## [Task statement]
Without omitting anything, retype the data that follows.
'''
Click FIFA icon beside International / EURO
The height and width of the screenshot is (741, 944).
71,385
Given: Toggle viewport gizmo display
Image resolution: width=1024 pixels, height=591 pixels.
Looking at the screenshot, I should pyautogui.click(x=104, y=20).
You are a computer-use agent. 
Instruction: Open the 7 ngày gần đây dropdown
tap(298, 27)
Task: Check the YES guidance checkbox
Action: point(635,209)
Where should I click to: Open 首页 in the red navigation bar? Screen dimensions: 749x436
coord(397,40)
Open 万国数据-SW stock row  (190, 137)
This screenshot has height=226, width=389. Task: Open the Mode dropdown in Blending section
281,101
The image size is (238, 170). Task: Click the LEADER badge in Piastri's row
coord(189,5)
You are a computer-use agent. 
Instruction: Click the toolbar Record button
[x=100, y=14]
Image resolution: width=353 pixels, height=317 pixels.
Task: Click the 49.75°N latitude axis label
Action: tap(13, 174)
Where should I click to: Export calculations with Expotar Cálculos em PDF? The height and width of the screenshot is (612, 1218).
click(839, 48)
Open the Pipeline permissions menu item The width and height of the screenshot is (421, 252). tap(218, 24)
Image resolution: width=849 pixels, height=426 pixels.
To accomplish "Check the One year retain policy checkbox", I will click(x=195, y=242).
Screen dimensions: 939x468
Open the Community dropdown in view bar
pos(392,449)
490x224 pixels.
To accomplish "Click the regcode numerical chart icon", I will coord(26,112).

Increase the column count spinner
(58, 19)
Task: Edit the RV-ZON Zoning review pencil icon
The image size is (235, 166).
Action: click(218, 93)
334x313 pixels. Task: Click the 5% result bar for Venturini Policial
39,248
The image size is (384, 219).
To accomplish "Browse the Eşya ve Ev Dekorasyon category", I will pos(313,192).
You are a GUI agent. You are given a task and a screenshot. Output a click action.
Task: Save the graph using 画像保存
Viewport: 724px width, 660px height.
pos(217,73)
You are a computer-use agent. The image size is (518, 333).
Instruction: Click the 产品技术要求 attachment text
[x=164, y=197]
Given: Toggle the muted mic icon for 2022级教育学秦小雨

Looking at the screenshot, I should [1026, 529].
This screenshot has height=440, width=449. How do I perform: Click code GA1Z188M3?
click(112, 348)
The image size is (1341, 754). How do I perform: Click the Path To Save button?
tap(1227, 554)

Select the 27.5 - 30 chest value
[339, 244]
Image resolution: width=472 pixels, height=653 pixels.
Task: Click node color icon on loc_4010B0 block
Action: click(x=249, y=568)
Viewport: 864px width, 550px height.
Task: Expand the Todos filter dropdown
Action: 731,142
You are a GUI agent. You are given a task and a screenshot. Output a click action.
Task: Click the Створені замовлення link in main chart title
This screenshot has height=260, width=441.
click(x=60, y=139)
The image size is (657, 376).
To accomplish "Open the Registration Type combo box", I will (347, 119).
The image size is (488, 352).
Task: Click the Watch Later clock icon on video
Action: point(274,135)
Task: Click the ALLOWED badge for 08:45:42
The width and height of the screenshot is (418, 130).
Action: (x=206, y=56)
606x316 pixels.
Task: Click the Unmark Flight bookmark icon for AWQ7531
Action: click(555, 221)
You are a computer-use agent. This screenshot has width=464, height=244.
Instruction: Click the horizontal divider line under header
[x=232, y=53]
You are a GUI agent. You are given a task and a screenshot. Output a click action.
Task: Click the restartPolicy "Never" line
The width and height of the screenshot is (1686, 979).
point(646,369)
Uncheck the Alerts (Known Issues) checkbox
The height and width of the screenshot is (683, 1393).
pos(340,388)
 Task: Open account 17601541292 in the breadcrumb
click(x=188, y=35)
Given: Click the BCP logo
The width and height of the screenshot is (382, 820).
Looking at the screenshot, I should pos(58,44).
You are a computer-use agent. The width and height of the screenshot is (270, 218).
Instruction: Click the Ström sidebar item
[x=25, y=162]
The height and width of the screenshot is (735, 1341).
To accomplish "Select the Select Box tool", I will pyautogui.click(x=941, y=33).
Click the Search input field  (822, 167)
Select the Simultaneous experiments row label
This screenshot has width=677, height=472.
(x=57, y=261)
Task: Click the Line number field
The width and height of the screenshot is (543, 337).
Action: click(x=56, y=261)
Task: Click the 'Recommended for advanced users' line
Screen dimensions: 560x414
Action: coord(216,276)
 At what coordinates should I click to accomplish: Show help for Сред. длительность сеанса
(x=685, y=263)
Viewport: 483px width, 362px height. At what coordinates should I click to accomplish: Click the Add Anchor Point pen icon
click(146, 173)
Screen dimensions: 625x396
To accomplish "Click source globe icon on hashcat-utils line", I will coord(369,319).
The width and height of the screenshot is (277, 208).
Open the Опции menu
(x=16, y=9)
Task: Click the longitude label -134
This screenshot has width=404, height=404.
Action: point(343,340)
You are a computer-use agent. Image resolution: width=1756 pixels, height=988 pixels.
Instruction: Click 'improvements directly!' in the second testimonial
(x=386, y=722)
'''
## [Answer to this task]
Click FIFA icon beside International / EURO
The height and width of the screenshot is (741, 944).
71,385
Given: Toggle viewport gizmo display
Image resolution: width=1024 pixels, height=591 pixels.
Looking at the screenshot, I should pyautogui.click(x=104, y=20).
You are a computer-use agent. 
Instruction: Open the 7 ngày gần đây dropdown
tap(298, 27)
Task: Check the YES guidance checkbox
Action: point(635,209)
Where should I click to: Open 首页 in the red navigation bar? Screen dimensions: 749x436
coord(397,40)
Open 万国数据-SW stock row  (190, 137)
This screenshot has height=226, width=389. Task: Open the Mode dropdown in Blending section
281,101
The image size is (238, 170). Task: Click the LEADER badge in Piastri's row
coord(189,5)
You are a computer-use agent. 
Instruction: Click the toolbar Record button
[x=100, y=14]
Image resolution: width=353 pixels, height=317 pixels.
Task: Click the 49.75°N latitude axis label
Action: tap(13, 174)
Where should I click to: Export calculations with Expotar Cálculos em PDF? The height and width of the screenshot is (612, 1218).
click(839, 48)
Open the Pipeline permissions menu item The width and height of the screenshot is (421, 252). tap(218, 24)
Image resolution: width=849 pixels, height=426 pixels.
To accomplish "Check the One year retain policy checkbox", I will click(x=195, y=242).
Screen dimensions: 939x468
Open the Community dropdown in view bar
pos(392,449)
490x224 pixels.
To accomplish "Click the regcode numerical chart icon", I will coord(26,112).

Increase the column count spinner
(58, 19)
Task: Edit the RV-ZON Zoning review pencil icon
The image size is (235, 166).
Action: click(218, 93)
334x313 pixels. Task: Click the 5% result bar for Venturini Policial
39,248
The image size is (384, 219).
To accomplish "Browse the Eşya ve Ev Dekorasyon category", I will pos(313,192).
You are a GUI agent. You are given a task and a screenshot. Output a click action.
Task: Save the graph using 画像保存
Viewport: 724px width, 660px height.
pos(217,73)
You are a computer-use agent. The image size is (518, 333).
Instruction: Click the 产品技术要求 attachment text
[x=164, y=197]
Given: Toggle the muted mic icon for 2022级教育学秦小雨

Looking at the screenshot, I should [1026, 529].
This screenshot has height=440, width=449. How do I perform: Click code GA1Z188M3?
click(112, 348)
The image size is (1341, 754). How do I perform: Click the Path To Save button?
tap(1227, 554)

Select the 27.5 - 30 chest value
[339, 244]
Image resolution: width=472 pixels, height=653 pixels.
Task: Click node color icon on loc_4010B0 block
Action: click(x=249, y=568)
Viewport: 864px width, 550px height.
Task: Expand the Todos filter dropdown
Action: 731,142
You are a GUI agent. You are given a task and a screenshot. Output a click action.
Task: Click the Створені замовлення link in main chart title
This screenshot has height=260, width=441.
click(x=60, y=139)
The image size is (657, 376).
To accomplish "Open the Registration Type combo box", I will (347, 119).
The image size is (488, 352).
Task: Click the Watch Later clock icon on video
Action: point(274,135)
Task: Click the ALLOWED badge for 08:45:42
The width and height of the screenshot is (418, 130).
Action: (x=206, y=56)
606x316 pixels.
Task: Click the Unmark Flight bookmark icon for AWQ7531
Action: click(555, 221)
You are a computer-use agent. This screenshot has width=464, height=244.
Instruction: Click the horizontal divider line under header
[x=232, y=53]
You are a GUI agent. You are given a task and a screenshot. Output a click action.
Task: Click the restartPolicy "Never" line
The width and height of the screenshot is (1686, 979).
point(646,369)
Uncheck the Alerts (Known Issues) checkbox
The height and width of the screenshot is (683, 1393).
pos(340,388)
 Task: Open account 17601541292 in the breadcrumb
click(x=188, y=35)
Given: Click the BCP logo
The width and height of the screenshot is (382, 820).
Looking at the screenshot, I should pos(58,44).
You are a computer-use agent. The width and height of the screenshot is (270, 218).
Instruction: Click the Ström sidebar item
[x=25, y=162]
The height and width of the screenshot is (735, 1341).
To accomplish "Select the Select Box tool", I will pyautogui.click(x=941, y=33).
Click the Search input field  (822, 167)
Select the Simultaneous experiments row label
This screenshot has width=677, height=472.
(x=57, y=261)
Task: Click the Line number field
The width and height of the screenshot is (543, 337).
Action: click(x=56, y=261)
Task: Click the 'Recommended for advanced users' line
Screen dimensions: 560x414
Action: coord(216,276)
 At what coordinates should I click to accomplish: Show help for Сред. длительность сеанса
(x=685, y=263)
Viewport: 483px width, 362px height. At what coordinates should I click to accomplish: Click the Add Anchor Point pen icon
click(146, 173)
Screen dimensions: 625x396
To accomplish "Click source globe icon on hashcat-utils line", I will coord(369,319).
The width and height of the screenshot is (277, 208).
Open the Опции menu
(x=16, y=9)
Task: Click the longitude label -134
This screenshot has width=404, height=404.
Action: point(343,340)
You are a computer-use agent. Image resolution: width=1756 pixels, height=988 pixels.
Instruction: Click 'improvements directly!' in the second testimonial
(x=386, y=722)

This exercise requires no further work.